Quand on coupe les pattes d'une puce...

Quand on coupe les pattes d'une puce...

Un savant dit à une puce : Saute !

La puce saute.

Le savant lui coupe deux pattes et dit à la puce : Saute !

La puce saute, mais un peu moins haut.

Il lui coupe les quatre pattes et dit : Saute !
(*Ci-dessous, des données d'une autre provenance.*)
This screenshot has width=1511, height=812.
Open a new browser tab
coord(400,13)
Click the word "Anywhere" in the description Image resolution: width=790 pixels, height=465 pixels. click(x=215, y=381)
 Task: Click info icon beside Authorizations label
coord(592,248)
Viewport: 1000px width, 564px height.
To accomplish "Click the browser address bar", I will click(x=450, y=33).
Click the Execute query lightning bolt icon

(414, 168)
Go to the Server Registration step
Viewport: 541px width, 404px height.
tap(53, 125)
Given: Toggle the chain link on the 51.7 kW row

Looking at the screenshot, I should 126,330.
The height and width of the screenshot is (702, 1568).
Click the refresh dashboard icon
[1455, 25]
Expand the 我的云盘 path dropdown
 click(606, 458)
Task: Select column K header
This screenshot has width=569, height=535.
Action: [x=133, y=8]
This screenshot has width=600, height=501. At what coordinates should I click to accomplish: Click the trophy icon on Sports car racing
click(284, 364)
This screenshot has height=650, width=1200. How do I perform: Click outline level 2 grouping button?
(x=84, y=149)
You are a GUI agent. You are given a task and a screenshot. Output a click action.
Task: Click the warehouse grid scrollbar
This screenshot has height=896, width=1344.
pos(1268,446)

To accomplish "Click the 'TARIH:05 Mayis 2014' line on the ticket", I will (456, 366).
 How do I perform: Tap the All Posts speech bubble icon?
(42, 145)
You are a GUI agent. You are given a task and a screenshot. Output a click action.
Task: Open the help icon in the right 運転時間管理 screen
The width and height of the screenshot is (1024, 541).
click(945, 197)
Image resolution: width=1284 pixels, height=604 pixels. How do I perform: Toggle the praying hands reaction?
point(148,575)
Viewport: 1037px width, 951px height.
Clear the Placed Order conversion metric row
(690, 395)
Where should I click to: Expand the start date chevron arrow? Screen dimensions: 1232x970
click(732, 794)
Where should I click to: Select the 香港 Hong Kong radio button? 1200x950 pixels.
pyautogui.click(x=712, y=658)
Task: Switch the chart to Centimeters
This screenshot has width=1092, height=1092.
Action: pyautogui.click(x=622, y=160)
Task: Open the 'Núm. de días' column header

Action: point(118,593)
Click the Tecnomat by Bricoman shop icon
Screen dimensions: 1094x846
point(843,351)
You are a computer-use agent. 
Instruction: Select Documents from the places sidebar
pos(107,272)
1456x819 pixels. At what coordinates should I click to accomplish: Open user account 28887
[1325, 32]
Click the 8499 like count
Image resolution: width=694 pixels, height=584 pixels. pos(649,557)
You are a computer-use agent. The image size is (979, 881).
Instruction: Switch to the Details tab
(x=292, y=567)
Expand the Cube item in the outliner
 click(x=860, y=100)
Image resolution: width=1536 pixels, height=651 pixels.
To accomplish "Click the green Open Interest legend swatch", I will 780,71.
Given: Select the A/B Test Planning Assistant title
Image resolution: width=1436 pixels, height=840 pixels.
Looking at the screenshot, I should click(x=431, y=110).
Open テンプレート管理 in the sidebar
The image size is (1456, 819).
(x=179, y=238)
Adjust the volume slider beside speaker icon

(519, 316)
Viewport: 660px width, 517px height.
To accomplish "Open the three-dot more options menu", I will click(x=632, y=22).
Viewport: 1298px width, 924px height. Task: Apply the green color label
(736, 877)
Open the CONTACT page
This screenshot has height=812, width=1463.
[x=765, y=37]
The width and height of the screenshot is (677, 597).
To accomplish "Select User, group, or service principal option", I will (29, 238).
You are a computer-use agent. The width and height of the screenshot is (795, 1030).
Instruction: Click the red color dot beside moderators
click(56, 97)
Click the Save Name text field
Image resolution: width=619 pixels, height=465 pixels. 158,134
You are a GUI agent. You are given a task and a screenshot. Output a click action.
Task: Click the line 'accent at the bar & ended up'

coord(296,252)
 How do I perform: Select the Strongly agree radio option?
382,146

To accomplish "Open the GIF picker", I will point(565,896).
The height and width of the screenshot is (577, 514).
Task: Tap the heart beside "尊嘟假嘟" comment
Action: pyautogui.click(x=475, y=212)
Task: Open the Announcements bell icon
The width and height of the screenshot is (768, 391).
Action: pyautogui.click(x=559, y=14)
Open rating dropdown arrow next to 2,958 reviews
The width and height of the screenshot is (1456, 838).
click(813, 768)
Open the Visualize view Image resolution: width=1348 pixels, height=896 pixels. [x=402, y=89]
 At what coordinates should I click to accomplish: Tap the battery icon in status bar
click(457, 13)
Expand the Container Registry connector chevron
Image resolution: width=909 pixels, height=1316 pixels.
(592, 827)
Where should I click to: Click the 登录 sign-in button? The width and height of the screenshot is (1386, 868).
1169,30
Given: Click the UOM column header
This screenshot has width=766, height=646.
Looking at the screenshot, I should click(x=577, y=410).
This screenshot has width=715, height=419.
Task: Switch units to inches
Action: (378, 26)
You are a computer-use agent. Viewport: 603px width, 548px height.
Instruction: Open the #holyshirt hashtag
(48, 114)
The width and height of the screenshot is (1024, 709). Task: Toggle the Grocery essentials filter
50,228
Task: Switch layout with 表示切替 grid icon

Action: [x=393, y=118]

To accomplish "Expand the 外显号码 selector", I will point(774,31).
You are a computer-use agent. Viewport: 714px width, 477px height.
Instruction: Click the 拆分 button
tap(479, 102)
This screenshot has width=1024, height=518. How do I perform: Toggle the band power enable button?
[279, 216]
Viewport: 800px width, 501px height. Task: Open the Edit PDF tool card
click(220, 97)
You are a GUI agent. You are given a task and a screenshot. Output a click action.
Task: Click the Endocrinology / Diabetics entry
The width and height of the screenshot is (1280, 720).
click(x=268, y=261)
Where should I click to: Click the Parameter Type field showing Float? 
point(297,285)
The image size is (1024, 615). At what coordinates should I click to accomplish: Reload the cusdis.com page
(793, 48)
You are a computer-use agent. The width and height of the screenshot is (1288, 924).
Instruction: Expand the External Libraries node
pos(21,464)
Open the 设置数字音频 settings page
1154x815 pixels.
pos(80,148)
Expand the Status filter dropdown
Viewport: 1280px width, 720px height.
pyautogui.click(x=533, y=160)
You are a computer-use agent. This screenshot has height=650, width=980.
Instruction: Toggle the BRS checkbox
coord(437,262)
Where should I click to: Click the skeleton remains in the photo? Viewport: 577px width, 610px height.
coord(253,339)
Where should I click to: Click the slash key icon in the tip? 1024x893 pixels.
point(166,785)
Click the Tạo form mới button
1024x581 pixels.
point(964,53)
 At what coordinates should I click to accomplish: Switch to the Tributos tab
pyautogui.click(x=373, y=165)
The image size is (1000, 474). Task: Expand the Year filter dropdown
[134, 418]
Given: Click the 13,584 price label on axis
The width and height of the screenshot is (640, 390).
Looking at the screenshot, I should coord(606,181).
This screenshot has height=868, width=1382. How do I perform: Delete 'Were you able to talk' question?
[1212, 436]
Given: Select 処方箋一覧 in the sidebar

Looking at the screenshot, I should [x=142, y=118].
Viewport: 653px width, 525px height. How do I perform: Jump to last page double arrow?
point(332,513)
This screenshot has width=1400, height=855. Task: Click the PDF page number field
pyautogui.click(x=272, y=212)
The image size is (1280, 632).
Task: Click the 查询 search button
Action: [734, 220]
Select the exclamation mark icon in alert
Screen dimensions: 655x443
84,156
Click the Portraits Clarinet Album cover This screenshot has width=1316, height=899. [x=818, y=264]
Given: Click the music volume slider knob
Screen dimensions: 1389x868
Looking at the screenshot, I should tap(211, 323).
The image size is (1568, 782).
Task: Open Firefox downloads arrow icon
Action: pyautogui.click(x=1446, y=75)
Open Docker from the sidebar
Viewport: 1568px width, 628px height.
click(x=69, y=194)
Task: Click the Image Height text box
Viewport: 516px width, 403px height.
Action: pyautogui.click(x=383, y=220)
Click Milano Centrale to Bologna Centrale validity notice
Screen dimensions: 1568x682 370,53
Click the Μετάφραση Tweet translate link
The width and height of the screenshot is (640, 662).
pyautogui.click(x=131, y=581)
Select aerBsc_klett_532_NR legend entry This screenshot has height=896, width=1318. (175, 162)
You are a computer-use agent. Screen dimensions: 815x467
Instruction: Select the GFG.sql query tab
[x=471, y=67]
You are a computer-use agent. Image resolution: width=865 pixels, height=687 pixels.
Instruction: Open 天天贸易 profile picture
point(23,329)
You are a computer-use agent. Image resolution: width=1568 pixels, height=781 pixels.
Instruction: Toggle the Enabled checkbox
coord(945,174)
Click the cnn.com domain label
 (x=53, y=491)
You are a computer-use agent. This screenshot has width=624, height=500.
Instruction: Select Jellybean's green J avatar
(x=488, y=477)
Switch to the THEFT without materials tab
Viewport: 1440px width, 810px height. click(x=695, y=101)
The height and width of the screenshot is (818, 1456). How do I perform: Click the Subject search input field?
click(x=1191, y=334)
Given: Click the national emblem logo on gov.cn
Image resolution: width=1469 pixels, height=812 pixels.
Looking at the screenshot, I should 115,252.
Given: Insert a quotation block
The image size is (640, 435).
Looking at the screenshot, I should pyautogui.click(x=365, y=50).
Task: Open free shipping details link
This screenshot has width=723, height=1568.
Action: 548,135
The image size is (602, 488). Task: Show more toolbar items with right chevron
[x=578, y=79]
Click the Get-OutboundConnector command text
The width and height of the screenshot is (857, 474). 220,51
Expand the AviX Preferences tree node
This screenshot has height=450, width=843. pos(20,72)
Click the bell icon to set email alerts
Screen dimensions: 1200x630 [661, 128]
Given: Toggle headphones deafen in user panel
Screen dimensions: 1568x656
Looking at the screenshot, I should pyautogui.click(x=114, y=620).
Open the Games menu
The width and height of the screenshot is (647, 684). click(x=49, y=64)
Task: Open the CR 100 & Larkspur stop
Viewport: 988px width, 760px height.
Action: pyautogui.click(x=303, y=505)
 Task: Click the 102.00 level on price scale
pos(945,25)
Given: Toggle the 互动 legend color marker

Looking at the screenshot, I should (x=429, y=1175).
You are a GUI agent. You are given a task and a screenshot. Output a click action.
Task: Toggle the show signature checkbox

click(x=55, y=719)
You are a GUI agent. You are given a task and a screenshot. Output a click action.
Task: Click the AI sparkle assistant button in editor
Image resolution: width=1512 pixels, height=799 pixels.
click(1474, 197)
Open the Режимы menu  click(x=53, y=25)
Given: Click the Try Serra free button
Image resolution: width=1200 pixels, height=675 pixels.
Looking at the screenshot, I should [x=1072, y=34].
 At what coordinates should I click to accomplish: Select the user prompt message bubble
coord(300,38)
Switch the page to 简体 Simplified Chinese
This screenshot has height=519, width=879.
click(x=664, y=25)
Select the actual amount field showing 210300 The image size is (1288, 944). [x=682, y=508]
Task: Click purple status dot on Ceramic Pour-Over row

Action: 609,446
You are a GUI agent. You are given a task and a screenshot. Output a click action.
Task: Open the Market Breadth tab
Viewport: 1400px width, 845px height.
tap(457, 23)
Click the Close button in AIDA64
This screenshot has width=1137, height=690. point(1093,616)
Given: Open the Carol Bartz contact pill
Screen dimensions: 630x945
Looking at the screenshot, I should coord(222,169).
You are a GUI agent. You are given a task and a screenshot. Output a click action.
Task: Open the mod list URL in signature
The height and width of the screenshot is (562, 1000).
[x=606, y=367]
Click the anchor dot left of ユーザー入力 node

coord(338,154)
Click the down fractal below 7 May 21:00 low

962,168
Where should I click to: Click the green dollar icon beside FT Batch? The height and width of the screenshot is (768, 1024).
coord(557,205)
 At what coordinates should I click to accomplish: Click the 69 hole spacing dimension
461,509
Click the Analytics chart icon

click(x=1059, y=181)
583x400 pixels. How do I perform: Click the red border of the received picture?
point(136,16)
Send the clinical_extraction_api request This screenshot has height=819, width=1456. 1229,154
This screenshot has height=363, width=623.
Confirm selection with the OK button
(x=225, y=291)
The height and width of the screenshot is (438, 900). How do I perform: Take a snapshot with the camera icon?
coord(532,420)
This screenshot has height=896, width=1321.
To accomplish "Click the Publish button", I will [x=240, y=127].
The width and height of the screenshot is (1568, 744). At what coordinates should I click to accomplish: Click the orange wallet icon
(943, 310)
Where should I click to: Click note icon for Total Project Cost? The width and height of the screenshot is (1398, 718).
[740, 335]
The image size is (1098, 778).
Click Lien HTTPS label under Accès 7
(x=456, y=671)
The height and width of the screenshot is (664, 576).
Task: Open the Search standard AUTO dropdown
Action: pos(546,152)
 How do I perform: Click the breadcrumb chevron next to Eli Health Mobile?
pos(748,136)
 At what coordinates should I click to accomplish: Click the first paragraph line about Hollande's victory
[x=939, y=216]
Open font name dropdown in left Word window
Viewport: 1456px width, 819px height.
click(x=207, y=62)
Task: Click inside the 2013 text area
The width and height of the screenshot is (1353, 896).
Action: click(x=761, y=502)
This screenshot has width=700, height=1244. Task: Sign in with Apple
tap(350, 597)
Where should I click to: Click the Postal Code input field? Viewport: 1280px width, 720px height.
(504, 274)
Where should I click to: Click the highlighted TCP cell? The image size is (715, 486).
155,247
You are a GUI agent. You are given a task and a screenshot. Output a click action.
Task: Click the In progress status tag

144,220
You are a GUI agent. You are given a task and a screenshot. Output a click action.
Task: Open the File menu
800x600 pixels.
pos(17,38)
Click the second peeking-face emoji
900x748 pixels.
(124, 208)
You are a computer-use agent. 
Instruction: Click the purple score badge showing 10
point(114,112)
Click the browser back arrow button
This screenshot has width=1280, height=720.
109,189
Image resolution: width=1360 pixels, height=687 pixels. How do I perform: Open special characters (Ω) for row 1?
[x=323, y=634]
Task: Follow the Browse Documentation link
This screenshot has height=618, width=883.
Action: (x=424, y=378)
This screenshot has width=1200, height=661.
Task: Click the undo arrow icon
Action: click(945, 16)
La puce ne saute pas. Alors le savant conclut : "Lorsqu'on coupe les pattes d'une puce, elle devient sourde."

Les entreprises de Martinique sont-elles devenues sourdes ? N’entendent-elles pas les appels des jeunes qui veulent rentrer au pays ? Les supplications de celles et ceux qui rêvent d’investissements, de projets et d’emplois ?

Les ponctions publiques ont coupé la première patte de nos entreprises en réduisant leurs dispositifs d’aide à l’investissement et en veillant à ce que leurs charges d’exploitation les rendent inopérantes dans la Caraïbe.

Une deuxième patte a été coupée en limitant leur accès aux fonds européens, en leur infligeant des délais administratifs interminables et en rallongeant la durée de paiement de leurs factures.

Comme elles bougeaient encore, on pouvait leur couper une troisième patte en fermant le robinet de la commande publique et en bouchant la vue sur l’horizon économique. Avec un tel traitement, elles n’étaient plus vraiment attractives. Elles n’avaient plus d’autres choix que de regarder partir, impuissantes, leurs investisseurs, leurs salariés et leurs clients…

Et c’est sans doute la loi de finance 2019 qui finira par les rendre définitivement « sourdes » en leur coupant la dernière patte !

En plus des mesures et taxes nouvelles qui viennent ponctionner nos entreprises et compromettre l’avenir de nos filières stratégiques (Habitat, rhum, hébergement touristique…), la réforme des aides à la compétitivité supprime en effet 180 M€ de l’économie ultramarine, contrairement à l’engagement du gouvernement de maintenir constant le périmètre de ces aides.

La Fedom s’est récemment émue de ces mesures désespérantes en présentant des simulations chiffrées par le cabinet Mazars, et en soulignant à juste titre le décalage entre les déclarations d’intention du gouvernement et ses actes concernant nos territoires.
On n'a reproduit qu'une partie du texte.